A positive result in Australia is a manageable, chronic condition — the treatment and community infrastructure here is among the best in the world. This page covers the local pathway, where to find peer support, and where you stand legally.
🩺 The Treatment Pathway
If you test reactive, you will be referred to an HIV-specialist doctor (an s100 prescriber) at a sexual health centre or private clinic to confirm the diagnosis and start antiretroviral therapy (ART) immediately. If you have Medicare, your ART is heavily subsidised under the s100 Highly Specialised Drugs scheme, meaning you'll only pay the standard PBS co-payment (around $30–$40 per script, or less with a concession card). If you are ineligible for Medicare (e.g., on a student or working holiday visa), you are not left behind. You can access free or low-cost HIV care and medication through public sexual health clinics and hospital pharmacies under state and federal "HIV Treatment for All" arrangements.

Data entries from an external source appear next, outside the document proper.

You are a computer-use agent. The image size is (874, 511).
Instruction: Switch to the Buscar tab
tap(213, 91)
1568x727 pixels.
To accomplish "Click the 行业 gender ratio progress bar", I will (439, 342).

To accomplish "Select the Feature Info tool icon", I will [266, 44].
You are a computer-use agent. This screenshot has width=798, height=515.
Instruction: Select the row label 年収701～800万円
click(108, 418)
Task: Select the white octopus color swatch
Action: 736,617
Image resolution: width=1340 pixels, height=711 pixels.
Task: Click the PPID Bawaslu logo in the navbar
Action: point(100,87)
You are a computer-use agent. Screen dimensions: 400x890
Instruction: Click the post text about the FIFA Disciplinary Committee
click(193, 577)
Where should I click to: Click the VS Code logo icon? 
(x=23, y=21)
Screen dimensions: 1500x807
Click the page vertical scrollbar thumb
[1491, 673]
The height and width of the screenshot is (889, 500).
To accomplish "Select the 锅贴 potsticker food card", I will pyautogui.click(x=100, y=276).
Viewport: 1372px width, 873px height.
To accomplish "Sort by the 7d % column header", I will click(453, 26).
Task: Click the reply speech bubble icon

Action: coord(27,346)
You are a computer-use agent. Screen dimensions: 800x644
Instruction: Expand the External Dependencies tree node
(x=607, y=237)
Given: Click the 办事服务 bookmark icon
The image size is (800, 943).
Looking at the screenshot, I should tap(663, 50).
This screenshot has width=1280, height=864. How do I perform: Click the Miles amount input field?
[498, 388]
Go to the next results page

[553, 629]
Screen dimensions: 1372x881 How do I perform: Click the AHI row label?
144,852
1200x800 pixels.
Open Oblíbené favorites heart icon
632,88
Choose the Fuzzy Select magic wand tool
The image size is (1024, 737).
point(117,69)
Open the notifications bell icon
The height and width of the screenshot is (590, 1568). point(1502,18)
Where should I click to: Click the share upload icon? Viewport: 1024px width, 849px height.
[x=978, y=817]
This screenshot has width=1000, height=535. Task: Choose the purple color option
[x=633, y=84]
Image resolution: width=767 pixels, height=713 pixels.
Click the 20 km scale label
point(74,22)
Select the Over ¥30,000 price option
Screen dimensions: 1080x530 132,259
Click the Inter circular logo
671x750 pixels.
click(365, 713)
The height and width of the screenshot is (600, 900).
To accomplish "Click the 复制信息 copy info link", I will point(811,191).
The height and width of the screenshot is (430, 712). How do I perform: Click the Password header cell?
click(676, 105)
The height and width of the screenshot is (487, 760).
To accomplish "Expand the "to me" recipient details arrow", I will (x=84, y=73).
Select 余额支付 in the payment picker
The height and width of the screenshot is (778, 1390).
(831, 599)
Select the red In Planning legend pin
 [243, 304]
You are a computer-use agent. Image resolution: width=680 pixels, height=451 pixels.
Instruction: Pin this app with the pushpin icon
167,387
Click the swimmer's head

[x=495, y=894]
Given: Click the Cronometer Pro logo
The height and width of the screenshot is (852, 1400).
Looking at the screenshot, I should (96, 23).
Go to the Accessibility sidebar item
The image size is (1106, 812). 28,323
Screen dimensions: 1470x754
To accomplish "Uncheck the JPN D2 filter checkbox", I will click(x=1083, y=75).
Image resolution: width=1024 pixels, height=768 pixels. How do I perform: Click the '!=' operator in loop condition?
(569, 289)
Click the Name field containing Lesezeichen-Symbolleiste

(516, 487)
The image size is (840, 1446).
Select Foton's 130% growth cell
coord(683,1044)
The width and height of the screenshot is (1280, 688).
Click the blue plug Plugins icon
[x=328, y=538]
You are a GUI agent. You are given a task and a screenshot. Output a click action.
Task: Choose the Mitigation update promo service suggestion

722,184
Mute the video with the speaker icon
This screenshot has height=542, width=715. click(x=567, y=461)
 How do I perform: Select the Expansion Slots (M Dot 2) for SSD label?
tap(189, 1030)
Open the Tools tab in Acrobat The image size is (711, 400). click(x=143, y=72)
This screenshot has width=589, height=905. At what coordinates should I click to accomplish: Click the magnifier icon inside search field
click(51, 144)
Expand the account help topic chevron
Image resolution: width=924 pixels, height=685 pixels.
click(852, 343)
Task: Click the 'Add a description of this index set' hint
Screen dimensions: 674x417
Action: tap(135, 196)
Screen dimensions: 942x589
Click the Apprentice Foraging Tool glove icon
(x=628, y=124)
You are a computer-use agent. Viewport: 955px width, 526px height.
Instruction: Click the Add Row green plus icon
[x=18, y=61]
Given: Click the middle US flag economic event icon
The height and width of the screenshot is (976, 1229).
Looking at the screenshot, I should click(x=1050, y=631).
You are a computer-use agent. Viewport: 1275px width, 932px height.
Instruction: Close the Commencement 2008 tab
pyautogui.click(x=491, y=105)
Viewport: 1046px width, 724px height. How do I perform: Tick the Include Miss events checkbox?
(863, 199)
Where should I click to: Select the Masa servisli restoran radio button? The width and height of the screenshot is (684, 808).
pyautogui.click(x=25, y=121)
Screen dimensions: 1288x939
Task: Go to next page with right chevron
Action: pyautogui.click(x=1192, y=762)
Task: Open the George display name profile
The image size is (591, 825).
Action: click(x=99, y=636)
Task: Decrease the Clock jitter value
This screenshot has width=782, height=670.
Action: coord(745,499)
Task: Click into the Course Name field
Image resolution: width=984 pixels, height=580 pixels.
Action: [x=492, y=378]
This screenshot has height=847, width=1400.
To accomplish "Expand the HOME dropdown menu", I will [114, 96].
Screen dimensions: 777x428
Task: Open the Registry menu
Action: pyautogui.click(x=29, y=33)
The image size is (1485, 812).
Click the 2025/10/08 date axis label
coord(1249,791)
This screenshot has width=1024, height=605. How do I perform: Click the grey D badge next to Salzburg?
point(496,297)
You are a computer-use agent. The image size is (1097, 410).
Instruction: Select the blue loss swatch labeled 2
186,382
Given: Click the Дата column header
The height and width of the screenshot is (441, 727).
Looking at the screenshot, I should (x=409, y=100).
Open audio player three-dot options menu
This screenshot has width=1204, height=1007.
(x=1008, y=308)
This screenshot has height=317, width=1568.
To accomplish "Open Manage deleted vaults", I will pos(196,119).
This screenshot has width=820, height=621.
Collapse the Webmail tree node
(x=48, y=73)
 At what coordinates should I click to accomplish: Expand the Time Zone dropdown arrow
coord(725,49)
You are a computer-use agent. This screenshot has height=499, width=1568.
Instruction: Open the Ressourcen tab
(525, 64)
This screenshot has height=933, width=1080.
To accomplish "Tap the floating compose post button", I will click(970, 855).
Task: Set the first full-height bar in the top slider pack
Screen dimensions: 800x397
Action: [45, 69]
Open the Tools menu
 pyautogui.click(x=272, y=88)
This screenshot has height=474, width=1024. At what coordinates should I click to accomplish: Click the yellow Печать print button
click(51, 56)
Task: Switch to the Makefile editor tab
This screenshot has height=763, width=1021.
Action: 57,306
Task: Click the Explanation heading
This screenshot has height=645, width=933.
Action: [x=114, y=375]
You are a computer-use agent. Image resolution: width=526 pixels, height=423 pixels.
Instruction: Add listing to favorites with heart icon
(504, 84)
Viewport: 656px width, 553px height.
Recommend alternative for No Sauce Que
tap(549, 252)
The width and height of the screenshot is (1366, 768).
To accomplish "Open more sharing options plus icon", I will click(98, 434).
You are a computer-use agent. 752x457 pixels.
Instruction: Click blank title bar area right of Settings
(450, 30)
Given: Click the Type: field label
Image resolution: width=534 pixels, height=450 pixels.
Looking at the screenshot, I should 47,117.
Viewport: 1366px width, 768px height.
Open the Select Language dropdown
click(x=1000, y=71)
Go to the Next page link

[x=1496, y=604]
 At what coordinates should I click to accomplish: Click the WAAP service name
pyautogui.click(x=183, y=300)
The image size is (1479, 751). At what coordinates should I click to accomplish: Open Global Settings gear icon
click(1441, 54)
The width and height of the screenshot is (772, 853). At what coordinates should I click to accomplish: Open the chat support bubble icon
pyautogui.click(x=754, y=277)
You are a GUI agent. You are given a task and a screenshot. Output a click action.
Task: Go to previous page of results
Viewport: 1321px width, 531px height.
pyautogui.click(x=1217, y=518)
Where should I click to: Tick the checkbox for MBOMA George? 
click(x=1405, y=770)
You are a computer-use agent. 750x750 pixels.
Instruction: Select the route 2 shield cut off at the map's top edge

Starting antiretroviral therapy (ART) early is the standard of care. Once you're on treatment, the goal is a stable, undetectable viral load — which is where the medical and legal picture below both land.
🫂 Peer Support
You don't have to navigate a diagnosis alone. Australia has a strong, gay-led HIV support network.
National peak body NAPWHA sets the standard for peer support across the country. Locally, you can connect with state-based groups like ACON and Positive Life NSW in New South Wales, Living Positive Victoria and Thorne Harbour Health in Victoria, or Queensland Positive People (QPP).
Peer navigators — other gay men living with HIV — can answer practical questions, come with you to appointments, and share what the first few months actually look like. Ask your sexual health centre for a referral, or contact a state HIV organisation directly.
⚖️ Disclosure & the Law
U=U is the medical baseline. On treatment with an undetectable viral load, you cannot transmit HIV sexually — this is settled science, and it underpins everything below.
HIV law in Australia is state-based, meaning the rules change depending on where you are. There are no longer any state laws explicitly requiring you to disclose your status before sex, provided you take "reasonable precautions" to prevent transmission. However, you can still face serious charges under general criminal law (like "reckless endangerment") if transmission occurs or risk is exposed. While the medical reality is U=U, no Australian court has explicitly ruled that an undetectable viral load alone counts as a "reasonable precaution" in criminal cases — historically, courts have looked for condom use. Because the law hasn't fully caught up with the science and varies across borders, never take legal advice from apps or rumours; get jurisdiction-specific guidance from the HIV/AIDS Legal Centre (HALC) or your state peer organisation.